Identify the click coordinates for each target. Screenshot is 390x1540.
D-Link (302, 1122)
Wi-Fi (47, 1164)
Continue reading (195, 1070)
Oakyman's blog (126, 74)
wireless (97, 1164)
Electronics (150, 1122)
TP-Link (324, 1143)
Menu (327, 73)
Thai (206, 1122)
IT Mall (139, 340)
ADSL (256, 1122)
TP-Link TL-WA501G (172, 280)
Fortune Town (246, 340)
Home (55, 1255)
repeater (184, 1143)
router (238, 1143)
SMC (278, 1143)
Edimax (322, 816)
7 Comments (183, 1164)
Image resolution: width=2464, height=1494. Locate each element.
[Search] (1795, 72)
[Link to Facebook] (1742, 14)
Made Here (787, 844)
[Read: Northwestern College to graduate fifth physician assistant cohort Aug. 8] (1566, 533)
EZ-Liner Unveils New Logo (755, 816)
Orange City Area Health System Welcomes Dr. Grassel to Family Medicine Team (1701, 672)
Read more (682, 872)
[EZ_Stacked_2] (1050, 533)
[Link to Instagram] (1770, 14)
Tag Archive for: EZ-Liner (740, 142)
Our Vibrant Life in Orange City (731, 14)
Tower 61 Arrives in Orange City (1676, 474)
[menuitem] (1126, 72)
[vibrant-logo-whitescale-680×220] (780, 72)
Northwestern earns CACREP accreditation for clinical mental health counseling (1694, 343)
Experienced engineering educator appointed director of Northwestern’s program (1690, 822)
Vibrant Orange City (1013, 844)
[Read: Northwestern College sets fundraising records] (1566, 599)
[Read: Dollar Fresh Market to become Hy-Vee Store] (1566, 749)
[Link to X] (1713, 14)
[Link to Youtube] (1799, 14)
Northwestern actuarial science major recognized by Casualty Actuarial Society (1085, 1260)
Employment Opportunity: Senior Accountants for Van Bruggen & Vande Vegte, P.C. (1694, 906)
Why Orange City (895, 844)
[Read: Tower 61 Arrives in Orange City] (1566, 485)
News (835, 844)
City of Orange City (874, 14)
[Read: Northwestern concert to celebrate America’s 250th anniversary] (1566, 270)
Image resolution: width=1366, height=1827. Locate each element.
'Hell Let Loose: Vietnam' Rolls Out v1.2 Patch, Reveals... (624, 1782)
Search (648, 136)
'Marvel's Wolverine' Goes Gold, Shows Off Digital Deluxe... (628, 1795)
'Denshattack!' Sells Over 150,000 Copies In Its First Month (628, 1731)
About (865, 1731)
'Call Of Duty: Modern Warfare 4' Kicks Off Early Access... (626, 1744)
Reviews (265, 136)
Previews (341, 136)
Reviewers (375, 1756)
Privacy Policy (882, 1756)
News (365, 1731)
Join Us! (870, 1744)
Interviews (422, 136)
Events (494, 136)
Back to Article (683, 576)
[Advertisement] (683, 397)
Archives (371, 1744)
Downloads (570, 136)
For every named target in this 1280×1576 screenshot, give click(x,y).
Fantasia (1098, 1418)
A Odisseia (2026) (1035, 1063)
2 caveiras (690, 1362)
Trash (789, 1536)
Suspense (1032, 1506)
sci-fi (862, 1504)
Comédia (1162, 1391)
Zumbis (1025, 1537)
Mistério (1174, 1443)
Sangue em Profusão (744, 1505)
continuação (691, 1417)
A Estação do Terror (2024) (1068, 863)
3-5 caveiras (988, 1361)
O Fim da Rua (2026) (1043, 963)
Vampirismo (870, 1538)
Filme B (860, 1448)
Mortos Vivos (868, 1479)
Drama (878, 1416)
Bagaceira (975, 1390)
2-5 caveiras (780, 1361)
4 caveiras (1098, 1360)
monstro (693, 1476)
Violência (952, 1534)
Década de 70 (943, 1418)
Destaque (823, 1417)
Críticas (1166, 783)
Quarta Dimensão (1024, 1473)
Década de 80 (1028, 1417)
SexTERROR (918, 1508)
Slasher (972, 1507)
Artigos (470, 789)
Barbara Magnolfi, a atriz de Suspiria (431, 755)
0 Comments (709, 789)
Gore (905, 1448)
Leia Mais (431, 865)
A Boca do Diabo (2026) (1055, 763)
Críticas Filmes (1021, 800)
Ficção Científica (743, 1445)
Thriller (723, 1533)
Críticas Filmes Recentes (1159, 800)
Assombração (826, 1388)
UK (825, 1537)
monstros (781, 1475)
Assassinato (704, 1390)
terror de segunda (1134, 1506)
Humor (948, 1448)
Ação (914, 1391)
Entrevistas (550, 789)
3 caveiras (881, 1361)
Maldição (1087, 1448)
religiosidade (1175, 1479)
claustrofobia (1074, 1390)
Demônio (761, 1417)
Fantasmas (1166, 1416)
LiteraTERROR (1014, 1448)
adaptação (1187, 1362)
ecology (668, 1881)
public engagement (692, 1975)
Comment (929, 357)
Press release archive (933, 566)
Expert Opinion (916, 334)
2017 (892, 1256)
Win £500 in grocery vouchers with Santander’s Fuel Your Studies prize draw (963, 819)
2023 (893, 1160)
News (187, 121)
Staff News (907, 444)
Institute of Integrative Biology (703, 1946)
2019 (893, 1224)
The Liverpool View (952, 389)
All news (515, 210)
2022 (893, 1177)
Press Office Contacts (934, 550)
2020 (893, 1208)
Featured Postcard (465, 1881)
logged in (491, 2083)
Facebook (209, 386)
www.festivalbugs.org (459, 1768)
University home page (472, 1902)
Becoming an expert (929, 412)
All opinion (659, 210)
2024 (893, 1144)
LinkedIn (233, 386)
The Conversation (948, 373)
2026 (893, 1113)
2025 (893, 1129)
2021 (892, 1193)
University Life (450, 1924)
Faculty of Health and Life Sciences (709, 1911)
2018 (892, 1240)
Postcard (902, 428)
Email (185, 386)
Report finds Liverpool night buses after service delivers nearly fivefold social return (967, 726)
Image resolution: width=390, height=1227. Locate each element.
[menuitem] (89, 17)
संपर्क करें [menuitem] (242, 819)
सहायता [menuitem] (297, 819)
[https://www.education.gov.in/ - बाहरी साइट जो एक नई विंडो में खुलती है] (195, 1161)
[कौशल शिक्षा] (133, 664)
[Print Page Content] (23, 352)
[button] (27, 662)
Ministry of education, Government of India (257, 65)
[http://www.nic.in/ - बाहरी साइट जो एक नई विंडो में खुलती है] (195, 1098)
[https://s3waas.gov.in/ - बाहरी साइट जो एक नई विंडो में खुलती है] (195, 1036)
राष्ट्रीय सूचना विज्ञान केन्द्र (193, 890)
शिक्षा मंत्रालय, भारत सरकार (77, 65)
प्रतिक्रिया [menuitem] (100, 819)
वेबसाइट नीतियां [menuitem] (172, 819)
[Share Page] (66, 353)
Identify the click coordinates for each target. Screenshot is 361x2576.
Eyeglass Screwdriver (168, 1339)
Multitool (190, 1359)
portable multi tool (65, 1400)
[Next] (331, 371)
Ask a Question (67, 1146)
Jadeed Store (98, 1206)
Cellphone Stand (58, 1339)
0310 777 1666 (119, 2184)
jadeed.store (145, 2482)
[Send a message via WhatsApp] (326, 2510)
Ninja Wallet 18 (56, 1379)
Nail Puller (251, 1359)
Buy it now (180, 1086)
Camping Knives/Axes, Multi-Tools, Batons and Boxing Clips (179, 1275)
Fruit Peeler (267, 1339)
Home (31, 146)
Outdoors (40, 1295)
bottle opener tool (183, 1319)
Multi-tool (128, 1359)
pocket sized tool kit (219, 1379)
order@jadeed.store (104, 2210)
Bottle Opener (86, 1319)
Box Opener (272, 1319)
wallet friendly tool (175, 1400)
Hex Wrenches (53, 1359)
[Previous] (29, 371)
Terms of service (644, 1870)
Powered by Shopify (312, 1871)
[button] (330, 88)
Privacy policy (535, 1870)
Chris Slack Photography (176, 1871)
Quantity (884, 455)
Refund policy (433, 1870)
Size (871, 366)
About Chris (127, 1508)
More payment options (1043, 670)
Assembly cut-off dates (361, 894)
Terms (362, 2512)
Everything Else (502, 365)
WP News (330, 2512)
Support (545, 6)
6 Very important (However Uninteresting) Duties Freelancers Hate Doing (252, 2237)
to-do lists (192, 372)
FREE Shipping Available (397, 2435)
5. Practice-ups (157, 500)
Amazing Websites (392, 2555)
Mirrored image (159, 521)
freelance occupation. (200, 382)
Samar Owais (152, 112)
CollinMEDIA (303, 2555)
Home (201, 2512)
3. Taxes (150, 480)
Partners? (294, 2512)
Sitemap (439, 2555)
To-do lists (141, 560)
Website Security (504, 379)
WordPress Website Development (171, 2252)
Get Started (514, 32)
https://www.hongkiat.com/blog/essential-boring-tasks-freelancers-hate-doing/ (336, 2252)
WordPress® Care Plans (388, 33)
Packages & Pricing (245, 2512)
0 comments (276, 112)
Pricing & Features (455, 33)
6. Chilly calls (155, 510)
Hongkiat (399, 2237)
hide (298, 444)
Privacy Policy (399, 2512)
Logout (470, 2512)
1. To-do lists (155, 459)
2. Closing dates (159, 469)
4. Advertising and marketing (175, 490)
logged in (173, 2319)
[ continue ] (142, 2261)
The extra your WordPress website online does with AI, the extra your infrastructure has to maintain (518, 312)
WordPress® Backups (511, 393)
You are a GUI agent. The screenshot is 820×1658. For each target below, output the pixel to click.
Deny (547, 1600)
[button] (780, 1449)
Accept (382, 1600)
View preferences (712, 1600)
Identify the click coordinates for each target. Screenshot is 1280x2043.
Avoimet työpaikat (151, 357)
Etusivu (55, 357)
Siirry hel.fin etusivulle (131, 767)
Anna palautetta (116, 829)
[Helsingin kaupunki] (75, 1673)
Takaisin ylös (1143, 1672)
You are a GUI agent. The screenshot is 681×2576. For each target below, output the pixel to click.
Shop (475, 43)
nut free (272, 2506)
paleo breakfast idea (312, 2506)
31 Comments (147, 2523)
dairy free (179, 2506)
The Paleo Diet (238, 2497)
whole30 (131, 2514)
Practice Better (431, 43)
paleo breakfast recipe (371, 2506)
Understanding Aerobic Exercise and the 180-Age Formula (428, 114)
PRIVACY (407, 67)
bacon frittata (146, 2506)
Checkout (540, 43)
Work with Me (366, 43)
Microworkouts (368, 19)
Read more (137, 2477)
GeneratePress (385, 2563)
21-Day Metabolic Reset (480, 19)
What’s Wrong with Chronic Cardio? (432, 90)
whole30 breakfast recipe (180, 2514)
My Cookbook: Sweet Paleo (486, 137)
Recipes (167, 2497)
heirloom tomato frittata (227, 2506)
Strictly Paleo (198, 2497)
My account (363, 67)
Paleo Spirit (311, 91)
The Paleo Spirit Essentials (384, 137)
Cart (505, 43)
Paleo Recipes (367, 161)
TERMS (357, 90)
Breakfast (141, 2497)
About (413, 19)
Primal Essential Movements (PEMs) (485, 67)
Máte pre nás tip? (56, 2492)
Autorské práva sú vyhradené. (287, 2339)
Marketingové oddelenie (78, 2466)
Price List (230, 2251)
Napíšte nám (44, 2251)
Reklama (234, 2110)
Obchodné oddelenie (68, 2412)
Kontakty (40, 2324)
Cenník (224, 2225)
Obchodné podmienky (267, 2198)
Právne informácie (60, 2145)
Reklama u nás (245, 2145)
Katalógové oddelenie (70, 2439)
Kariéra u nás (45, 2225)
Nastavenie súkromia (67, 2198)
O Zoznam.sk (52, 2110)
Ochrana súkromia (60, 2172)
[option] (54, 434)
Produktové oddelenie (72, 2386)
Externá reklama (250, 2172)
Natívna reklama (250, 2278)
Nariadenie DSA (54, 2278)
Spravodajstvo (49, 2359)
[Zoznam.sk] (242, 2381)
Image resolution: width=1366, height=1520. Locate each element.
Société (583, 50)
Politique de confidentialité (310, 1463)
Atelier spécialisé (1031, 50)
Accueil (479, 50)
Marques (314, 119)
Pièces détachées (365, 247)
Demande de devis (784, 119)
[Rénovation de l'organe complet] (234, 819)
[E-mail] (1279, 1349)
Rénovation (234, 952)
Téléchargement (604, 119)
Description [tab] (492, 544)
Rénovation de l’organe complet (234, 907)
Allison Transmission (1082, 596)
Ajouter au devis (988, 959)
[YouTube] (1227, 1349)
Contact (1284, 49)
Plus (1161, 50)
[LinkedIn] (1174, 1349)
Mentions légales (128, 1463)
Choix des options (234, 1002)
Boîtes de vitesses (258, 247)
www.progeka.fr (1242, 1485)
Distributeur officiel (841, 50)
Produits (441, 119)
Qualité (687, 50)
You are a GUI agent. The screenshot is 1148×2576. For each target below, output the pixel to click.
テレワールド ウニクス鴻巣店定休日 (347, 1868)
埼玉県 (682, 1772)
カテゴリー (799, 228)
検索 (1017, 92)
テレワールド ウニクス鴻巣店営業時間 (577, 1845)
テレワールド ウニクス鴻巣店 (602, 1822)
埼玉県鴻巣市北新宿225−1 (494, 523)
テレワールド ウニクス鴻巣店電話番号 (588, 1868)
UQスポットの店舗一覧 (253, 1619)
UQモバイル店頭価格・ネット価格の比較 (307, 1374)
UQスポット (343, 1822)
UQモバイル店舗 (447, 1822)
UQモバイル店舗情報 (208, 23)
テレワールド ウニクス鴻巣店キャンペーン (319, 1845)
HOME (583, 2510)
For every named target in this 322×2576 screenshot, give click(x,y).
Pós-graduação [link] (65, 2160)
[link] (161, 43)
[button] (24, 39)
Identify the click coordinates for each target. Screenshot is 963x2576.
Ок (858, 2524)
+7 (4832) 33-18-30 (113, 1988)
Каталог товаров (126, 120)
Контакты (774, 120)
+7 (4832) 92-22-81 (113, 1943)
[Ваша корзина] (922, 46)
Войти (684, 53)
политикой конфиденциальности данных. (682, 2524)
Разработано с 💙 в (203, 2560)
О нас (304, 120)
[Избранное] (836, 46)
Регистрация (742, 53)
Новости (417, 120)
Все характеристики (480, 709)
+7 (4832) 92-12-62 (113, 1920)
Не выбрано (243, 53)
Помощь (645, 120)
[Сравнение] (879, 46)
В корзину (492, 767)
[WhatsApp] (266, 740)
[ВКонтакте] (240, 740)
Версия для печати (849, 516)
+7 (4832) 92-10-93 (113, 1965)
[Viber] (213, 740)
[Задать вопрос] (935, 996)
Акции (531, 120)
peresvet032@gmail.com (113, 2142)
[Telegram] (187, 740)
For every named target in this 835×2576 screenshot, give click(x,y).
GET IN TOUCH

____________

**What you need to do:**
Take the lines from the first line of the records through the line holding "Northwestern actuarial science", both included, and please reproduce them exactly with nothing added.

**Exercise result:**
Identify the click coordinates for each target. Screenshot is 390x1540.
D-Link (302, 1122)
Wi-Fi (47, 1164)
Continue reading (195, 1070)
Oakyman's blog (126, 74)
wireless (97, 1164)
Electronics (150, 1122)
TP-Link (324, 1143)
Menu (327, 73)
Thai (206, 1122)
IT Mall (139, 340)
ADSL (256, 1122)
TP-Link TL-WA501G (172, 280)
Fortune Town (246, 340)
Home (55, 1255)
repeater (184, 1143)
router (238, 1143)
SMC (278, 1143)
Edimax (322, 816)
7 Comments (183, 1164)
Image resolution: width=2464, height=1494. Locate each element.
[Search] (1795, 72)
[Link to Facebook] (1742, 14)
Made Here (787, 844)
[Read: Northwestern College to graduate fifth physician assistant cohort Aug. 8] (1566, 533)
EZ-Liner Unveils New Logo (755, 816)
Orange City Area Health System Welcomes Dr. Grassel to Family Medicine Team (1701, 672)
Read more (682, 872)
[EZ_Stacked_2] (1050, 533)
[Link to Instagram] (1770, 14)
Tag Archive for: EZ-Liner (740, 142)
Our Vibrant Life in Orange City (731, 14)
Tower 61 Arrives in Orange City (1676, 474)
[menuitem] (1126, 72)
[vibrant-logo-whitescale-680×220] (780, 72)
Northwestern earns CACREP accreditation for clinical mental health counseling (1694, 343)
Experienced engineering educator appointed director of Northwestern’s program (1690, 822)
Vibrant Orange City (1013, 844)
[Read: Northwestern College sets fundraising records] (1566, 599)
[Read: Dollar Fresh Market to become Hy-Vee Store] (1566, 749)
[Link to X] (1713, 14)
[Link to Youtube] (1799, 14)
Northwestern actuarial science major recognized by Casualty Actuarial Society (1085, 1260)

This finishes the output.